If you are writing for genre readers, the worldbuilding is part of the expectations and the enjoyment of the work. I quite enjoy genre fiction, and would certainly be intrigued by this world simply for the interesting take on steampunk (or an occult version, as it were). There is a basic familiarity with the concept of steampunk amongst many genre readers that would likely lead to a greater enjoyment of a new take on it.

However, if your goal is primarily to have a noir detective story, and to have it appeal to mainstream audiences, the worldbuilding needs to be thoroughly pared down. (Actually, I would recommend this in most situations, anyway.) The plot needs to be first and foremost, and the world-building must serve the plot, not the other way around; it's a novel, not a Disney ride.

You can certainly keep the paranormal aspects, as long as they serve the plot. Based on what you've written here, however, it seems like the beta readers are getting distracted by it. You don't have an 800 pound gorilla; you have a Chekov's Nuclear Bomb that never gets explained, much less detonated.

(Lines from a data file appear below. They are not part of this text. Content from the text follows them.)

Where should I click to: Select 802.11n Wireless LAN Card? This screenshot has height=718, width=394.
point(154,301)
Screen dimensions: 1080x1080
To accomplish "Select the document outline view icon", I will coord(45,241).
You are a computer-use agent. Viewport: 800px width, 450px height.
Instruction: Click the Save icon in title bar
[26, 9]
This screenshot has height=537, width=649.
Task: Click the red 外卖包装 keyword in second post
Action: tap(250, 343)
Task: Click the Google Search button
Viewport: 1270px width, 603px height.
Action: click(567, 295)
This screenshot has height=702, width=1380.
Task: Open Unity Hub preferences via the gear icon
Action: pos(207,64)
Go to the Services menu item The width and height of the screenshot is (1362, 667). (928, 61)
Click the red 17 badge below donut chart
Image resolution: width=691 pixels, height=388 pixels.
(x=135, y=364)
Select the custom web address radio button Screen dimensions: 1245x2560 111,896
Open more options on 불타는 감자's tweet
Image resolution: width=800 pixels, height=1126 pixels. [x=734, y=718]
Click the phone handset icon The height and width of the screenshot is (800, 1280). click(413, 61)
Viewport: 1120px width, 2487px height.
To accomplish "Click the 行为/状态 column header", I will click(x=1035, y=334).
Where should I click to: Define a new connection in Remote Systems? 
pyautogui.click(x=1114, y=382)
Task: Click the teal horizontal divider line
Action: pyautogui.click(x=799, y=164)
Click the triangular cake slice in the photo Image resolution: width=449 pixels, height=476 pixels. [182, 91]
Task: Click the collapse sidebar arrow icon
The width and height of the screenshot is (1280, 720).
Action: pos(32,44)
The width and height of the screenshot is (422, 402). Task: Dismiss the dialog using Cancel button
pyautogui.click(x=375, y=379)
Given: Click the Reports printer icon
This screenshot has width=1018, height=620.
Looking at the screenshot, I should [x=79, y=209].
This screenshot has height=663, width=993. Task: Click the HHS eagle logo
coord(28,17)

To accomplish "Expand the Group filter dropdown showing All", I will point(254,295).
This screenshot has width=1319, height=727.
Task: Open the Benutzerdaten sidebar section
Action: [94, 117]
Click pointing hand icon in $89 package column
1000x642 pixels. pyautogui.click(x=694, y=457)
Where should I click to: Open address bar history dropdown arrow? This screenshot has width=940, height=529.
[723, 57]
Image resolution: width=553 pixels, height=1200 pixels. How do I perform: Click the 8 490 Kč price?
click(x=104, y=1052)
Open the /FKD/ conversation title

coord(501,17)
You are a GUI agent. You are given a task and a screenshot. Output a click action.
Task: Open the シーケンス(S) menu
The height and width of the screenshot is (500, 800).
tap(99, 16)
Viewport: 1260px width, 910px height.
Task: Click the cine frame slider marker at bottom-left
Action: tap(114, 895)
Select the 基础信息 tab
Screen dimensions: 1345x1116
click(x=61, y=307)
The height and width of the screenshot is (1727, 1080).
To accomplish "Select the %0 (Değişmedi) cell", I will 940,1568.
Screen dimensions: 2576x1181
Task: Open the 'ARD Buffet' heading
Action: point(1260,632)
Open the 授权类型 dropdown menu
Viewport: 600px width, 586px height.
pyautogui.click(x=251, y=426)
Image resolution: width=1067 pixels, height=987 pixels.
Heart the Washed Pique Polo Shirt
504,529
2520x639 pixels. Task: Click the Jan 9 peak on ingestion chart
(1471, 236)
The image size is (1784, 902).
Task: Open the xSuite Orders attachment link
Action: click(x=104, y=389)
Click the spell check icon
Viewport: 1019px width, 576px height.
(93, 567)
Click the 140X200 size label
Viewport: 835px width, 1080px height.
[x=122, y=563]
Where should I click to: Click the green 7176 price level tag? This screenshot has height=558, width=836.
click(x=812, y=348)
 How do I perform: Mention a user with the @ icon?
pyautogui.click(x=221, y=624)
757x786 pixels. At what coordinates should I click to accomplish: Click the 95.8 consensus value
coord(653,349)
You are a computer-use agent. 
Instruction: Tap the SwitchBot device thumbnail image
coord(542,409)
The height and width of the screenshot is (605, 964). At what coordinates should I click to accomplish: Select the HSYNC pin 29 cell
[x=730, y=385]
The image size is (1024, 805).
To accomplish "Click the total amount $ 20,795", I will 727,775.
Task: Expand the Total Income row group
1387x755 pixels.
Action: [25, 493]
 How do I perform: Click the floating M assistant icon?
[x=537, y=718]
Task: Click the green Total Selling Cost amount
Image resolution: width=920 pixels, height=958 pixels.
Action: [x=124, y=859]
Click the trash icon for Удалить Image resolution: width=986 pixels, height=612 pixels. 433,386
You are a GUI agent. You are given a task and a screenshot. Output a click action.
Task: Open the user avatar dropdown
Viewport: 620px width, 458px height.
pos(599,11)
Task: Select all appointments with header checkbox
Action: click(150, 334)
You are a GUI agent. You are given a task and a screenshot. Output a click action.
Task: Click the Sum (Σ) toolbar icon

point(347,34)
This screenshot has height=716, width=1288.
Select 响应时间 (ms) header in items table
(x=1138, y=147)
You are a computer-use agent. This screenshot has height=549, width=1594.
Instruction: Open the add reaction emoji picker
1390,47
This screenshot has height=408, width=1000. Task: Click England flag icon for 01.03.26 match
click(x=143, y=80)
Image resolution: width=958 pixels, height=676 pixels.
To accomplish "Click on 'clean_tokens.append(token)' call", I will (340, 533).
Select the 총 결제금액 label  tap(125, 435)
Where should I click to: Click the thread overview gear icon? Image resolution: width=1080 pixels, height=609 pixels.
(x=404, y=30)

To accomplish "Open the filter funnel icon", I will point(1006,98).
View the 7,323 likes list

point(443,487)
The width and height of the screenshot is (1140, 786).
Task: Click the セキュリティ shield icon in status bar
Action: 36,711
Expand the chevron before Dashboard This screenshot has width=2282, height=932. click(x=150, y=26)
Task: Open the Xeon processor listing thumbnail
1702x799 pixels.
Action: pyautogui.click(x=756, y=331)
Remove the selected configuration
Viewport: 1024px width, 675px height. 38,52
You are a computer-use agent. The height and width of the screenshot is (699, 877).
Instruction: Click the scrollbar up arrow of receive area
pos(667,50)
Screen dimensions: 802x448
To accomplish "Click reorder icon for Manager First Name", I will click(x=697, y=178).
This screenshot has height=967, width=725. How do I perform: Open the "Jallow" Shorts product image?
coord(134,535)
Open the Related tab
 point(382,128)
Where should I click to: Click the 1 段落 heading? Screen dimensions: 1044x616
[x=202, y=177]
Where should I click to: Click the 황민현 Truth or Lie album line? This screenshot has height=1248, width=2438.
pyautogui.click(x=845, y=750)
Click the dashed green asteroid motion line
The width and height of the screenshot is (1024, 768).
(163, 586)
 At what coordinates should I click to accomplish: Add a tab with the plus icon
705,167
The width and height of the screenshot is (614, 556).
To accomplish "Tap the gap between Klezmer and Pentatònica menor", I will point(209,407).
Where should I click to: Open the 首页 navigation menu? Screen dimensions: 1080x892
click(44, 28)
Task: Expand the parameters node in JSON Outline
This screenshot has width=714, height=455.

Basically: either bring the aether-based technology further into the plot, or cut out all the bits that don't serve the plot. This advice isn't specific to worldbuilding; it's the same thing I would advise to anyone with superfluous details. If it doesn't drive the plot forward, put it in a document of "Really Cool Stuff", and remove it from the main story.

  • +1 Thank you! This is the side of the discussion I need to hear! I agree, it is not just a genre thing, it's a mismatch of scale and stakes. I want it to be cool..., but I may have a leaner story that stays focused on a darker smaller world. Flying cars are not central to this story and feel optimistic, there would never be an explanation. It would have been inferred only.